Natera on Tuesday announced results from a study showing that donor-derived cell-free DNA (dd-cfDNA) testing with its Prospera Kidney test was superior to the current standard of care, donor-specific antibody testing, in predicting antibody-mediated rejection.
The Prospera test leverages Natera’s core single-nucleotide-based massively multiplexed PCR technology to identify allograft rejection noninvasively without the need for prior donor or recipient genotyping. The test measures the fraction of donor-derived cell-free DNA in the recipient’s blood. It may be used by physicians considering the diagnosis of active rejection, helping to rule in or out this condition when evaluating the need for diagnostic testing or the results of an invasive biopsy, Natera said.

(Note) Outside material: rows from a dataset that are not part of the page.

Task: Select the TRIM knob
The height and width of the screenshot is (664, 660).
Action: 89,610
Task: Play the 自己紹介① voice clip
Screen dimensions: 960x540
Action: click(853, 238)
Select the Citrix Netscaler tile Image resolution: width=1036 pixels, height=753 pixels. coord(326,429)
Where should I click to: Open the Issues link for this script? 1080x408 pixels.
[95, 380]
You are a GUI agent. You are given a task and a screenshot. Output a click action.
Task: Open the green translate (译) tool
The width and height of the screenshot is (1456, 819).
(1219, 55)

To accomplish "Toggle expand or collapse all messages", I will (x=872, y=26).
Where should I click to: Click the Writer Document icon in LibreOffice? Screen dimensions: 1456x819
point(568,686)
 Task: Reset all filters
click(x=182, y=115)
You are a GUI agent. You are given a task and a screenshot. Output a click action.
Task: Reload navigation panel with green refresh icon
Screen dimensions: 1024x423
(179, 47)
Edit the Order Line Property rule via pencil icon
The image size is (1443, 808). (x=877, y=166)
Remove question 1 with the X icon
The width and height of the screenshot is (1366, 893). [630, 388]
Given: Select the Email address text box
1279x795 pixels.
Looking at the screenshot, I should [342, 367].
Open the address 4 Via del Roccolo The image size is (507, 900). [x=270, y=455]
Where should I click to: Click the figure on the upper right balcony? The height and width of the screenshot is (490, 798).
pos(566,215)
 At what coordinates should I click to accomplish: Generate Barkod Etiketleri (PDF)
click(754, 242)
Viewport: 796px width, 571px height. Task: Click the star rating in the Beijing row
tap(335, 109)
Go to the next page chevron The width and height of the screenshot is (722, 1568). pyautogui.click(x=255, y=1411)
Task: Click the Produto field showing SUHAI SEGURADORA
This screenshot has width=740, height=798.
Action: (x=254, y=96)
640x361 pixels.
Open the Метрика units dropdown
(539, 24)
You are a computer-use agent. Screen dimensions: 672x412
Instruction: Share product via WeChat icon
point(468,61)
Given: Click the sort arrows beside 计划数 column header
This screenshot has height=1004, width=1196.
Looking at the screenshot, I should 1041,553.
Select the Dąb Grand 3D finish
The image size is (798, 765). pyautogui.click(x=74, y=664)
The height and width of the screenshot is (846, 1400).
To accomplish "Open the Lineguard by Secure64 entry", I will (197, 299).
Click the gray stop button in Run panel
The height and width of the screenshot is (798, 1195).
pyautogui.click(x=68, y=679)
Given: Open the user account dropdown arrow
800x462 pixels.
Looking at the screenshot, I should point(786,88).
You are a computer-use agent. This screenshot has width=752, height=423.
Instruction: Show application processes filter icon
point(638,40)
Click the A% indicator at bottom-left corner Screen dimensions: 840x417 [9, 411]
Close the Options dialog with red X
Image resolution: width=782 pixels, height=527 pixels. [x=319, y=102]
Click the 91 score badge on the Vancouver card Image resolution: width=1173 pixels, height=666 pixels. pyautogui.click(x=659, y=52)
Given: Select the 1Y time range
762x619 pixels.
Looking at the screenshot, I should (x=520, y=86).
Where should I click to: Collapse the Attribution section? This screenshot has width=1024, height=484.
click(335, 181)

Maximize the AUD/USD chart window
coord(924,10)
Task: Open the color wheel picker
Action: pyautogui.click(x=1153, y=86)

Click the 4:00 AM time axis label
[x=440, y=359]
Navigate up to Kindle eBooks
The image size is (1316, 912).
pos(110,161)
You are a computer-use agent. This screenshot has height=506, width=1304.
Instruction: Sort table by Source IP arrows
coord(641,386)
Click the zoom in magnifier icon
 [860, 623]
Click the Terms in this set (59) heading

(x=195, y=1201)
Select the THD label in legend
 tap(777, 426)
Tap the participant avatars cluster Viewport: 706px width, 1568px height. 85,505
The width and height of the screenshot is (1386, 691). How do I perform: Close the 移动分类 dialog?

The investigators in the Trifecta study in Transplantation assessed dd-cfDNA donor fraction, estimated amount of dd-cfDNA, and donor-specific antibody-status for 280 samples from recipients of kidney transplants matched to kidney biopsies evaluated by both RNA-based molecular pathology and histology, Natera said.
According to the study, both dd-cfDNA donor fraction and estimated amount of dd-cfDNA outperformed DSA in identifying antibody-mediated rejection, Natera said.
“These data further strengthen the case to incorporate dd-cfDNA into routine practice for the assessment of solid organ transplant rejection,” Dr. Phil Halloran, the study’s principal investigator and director of the Alberta Transplant Applied Genomics Center, said in a statement. “DSA has been a staple in the transplant physician's repertoire for a long time, but it's increasingly clear that we also need to adopt newer technologies, like dd-cfDNA, to develop a more complete clinical picture of patients' graft status.”